## CONSIGNE 1
Recopiez fidèlement le passage de l'extrait sur l'énergie en Afrique du Sud compris entre « La puissance économique » et « progression de l’urbanisation. », ces deux segments inclus.

## EXTRAIT DE PAGE

◇ ◇ ◇ ◇

Professeur à Paris School of Business
Auteur de « Géopolitique de l’Afrique du Sud » (PUF, 2015)
La puissance économique et industrielle de l’Afrique du Sud classe naturellement ce pays au premier rang des consommateurs d’énergie en Afrique. L’Afrique du Sud consomme 30 % de l’énergie primaire et 37 % de l’électricité produites sur le continent africain(1). Les fréquents dysfonctionnements des infrastructures d’électricité constatés ces dernières années ont placé la question de l’énergie au centre des débats publics. Depuis les premières élections démocratiques (avril 1994), la consommation d’électricité a augmenté de plus d’un tiers à cause du raccordement au réseau électrique de quatre millions de nouveaux logements, de la hausse de la production minière et de la progression de l’urbanisation.

◇ ◇ ◇ ◇

## ENTRÉES DE DONNÉES
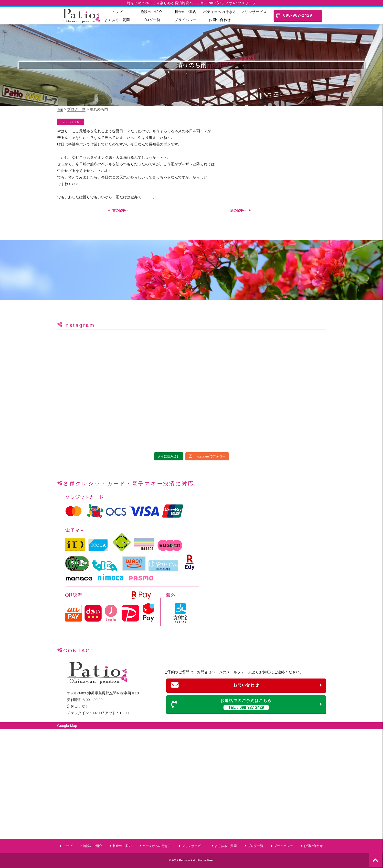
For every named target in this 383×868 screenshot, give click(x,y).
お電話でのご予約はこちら (247, 704)
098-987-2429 (294, 15)
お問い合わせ (220, 20)
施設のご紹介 (151, 12)
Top (60, 109)
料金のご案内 (185, 12)
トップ (117, 12)
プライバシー (185, 20)
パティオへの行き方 (220, 12)
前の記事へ (120, 210)
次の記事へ (238, 210)
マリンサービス (254, 12)
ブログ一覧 (151, 20)
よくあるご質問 (117, 20)
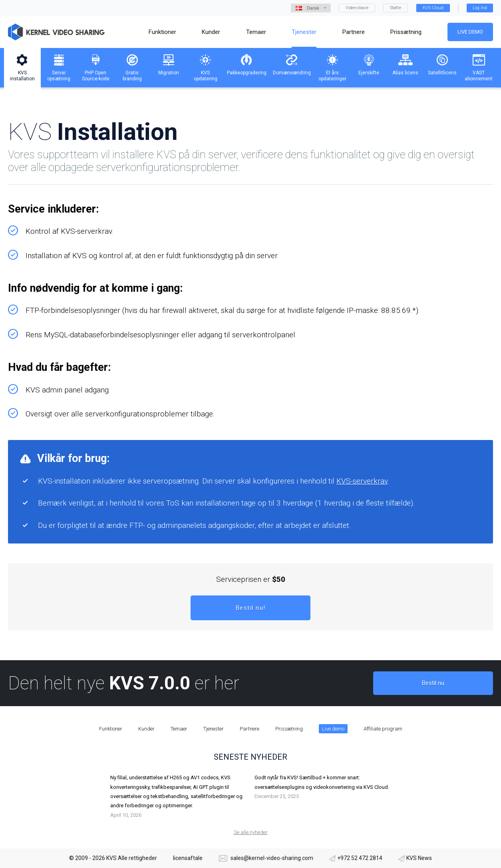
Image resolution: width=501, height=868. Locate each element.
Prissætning (289, 729)
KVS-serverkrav (362, 481)
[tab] (22, 68)
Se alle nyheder (250, 832)
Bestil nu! (250, 608)
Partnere (249, 729)
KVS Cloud (433, 8)
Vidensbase (357, 8)
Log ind (480, 8)
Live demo (470, 32)
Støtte (396, 8)
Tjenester (213, 729)
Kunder (146, 729)
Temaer (179, 729)
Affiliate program (383, 729)
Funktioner (111, 729)
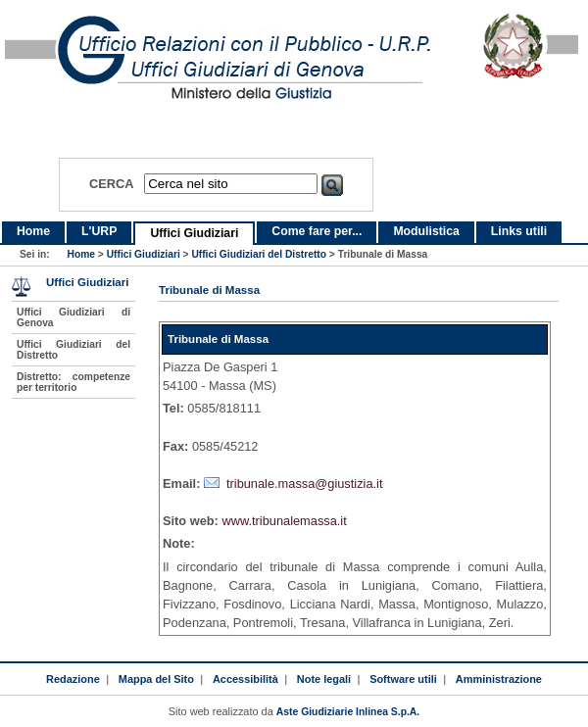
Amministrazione (499, 679)
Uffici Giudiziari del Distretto (259, 254)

◇ ◇ ◇ ◇

## CONSIGNE 2
Reproduisez à l'identique l'ensemble des enregistrements ci-dessus, du premier au dernier, en omettant les images.

## RÉPONSE 1
La puissance économique et industrielle de l’Afrique du Sud classe naturellement ce pays au premier rang des consommateurs d’énergie en Afrique. L’Afrique du Sud consomme 30 % de l’énergie primaire et 37 % de l’électricité produites sur le continent africain(1). Les fréquents dysfonctionnements des infrastructures d’électricité constatés ces dernières années ont placé la question de l’énergie au centre des débats publics. Depuis les premières élections démocratiques (avril 1994), la consommation d’électricité a augmenté de plus d’un tiers à cause du raccordement au réseau électrique de quatre millions de nouveaux logements, de la hausse de la production minière et de la progression de l’urbanisation.

## RÉPONSE 2
For every named target in this 383×868 screenshot, give click(x,y).
お電話でのご予約はこちら (247, 704)
098-987-2429 (294, 15)
お問い合わせ (220, 20)
施設のご紹介 (151, 12)
Top (60, 109)
料金のご案内 (185, 12)
トップ (117, 12)
プライバシー (185, 20)
パティオへの行き方 (220, 12)
前の記事へ (120, 210)
次の記事へ (238, 210)
マリンサービス (254, 12)
ブログ一覧 (151, 20)
よくあるご質問 (117, 20)
Image resolution: width=501, height=868. Locate each element.
Prissætning (289, 729)
KVS-serverkrav (362, 481)
[tab] (22, 68)
Se alle nyheder (250, 832)
Bestil nu! (250, 608)
Partnere (249, 729)
KVS Cloud (433, 8)
Vidensbase (357, 8)
Log ind (480, 8)
Live demo (470, 32)
Støtte (396, 8)
Tjenester (213, 729)
Kunder (146, 729)
Temaer (179, 729)
Affiliate program (383, 729)
Funktioner (111, 729)
Amministrazione (499, 679)
Uffici Giudiziari del Distretto (259, 254)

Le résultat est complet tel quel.